START Dataset extract
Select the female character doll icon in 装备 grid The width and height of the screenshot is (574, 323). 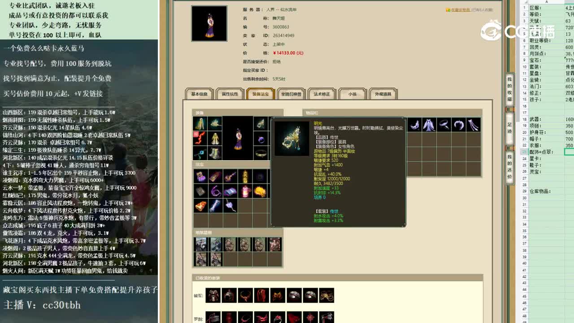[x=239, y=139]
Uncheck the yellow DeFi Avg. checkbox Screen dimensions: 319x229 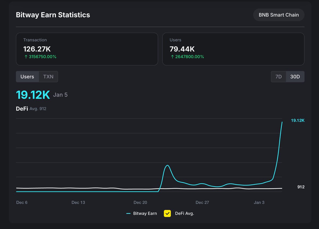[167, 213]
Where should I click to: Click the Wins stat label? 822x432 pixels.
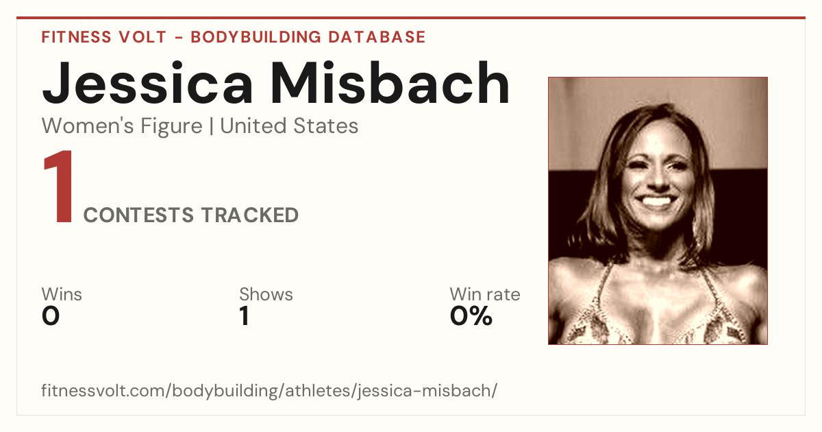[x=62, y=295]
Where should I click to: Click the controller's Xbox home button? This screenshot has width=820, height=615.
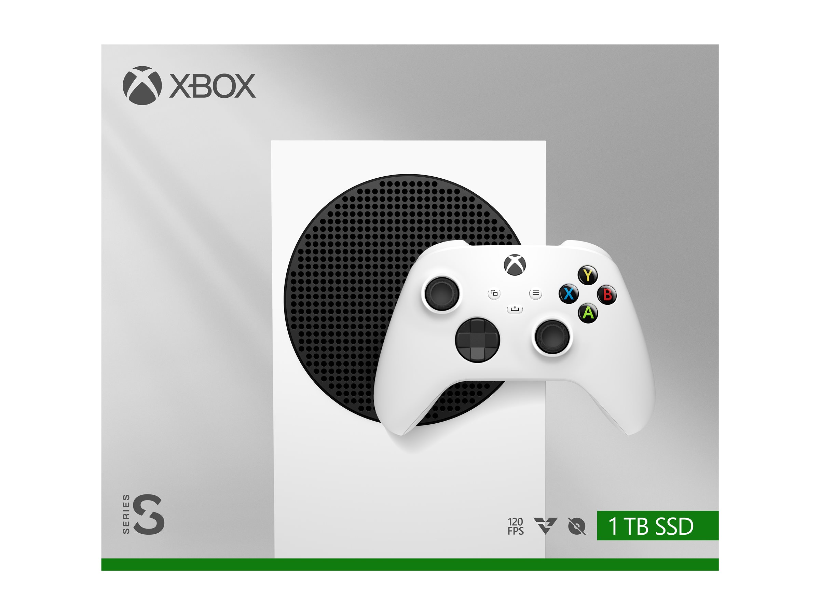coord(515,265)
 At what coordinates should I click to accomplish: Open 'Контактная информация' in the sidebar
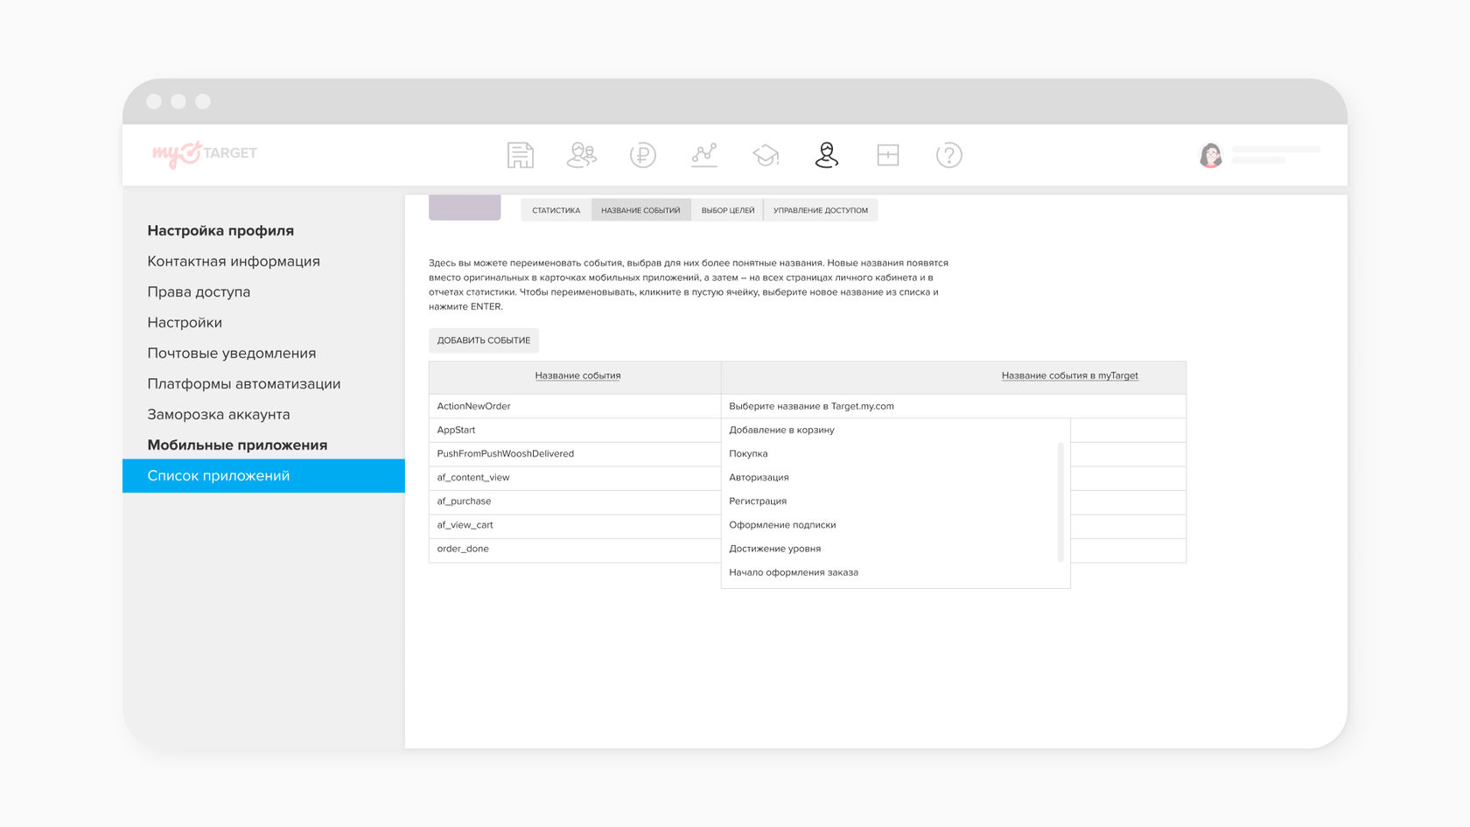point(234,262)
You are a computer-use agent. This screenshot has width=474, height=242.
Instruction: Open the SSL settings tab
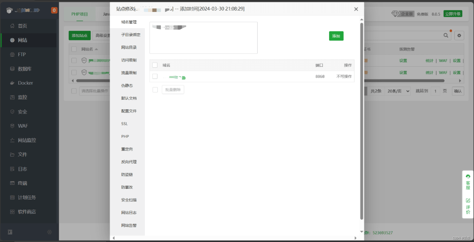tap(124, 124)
END Dataset extract
Work order —
Where a line contains "You are a computer-use", begin there and set down exactly each line through the end of the data above, omitting any pictures.

Answer to this exercise —
You are a computer-use agent. This screenshot has width=474, height=242.
Instruction: Open the SSL settings tab
tap(124, 124)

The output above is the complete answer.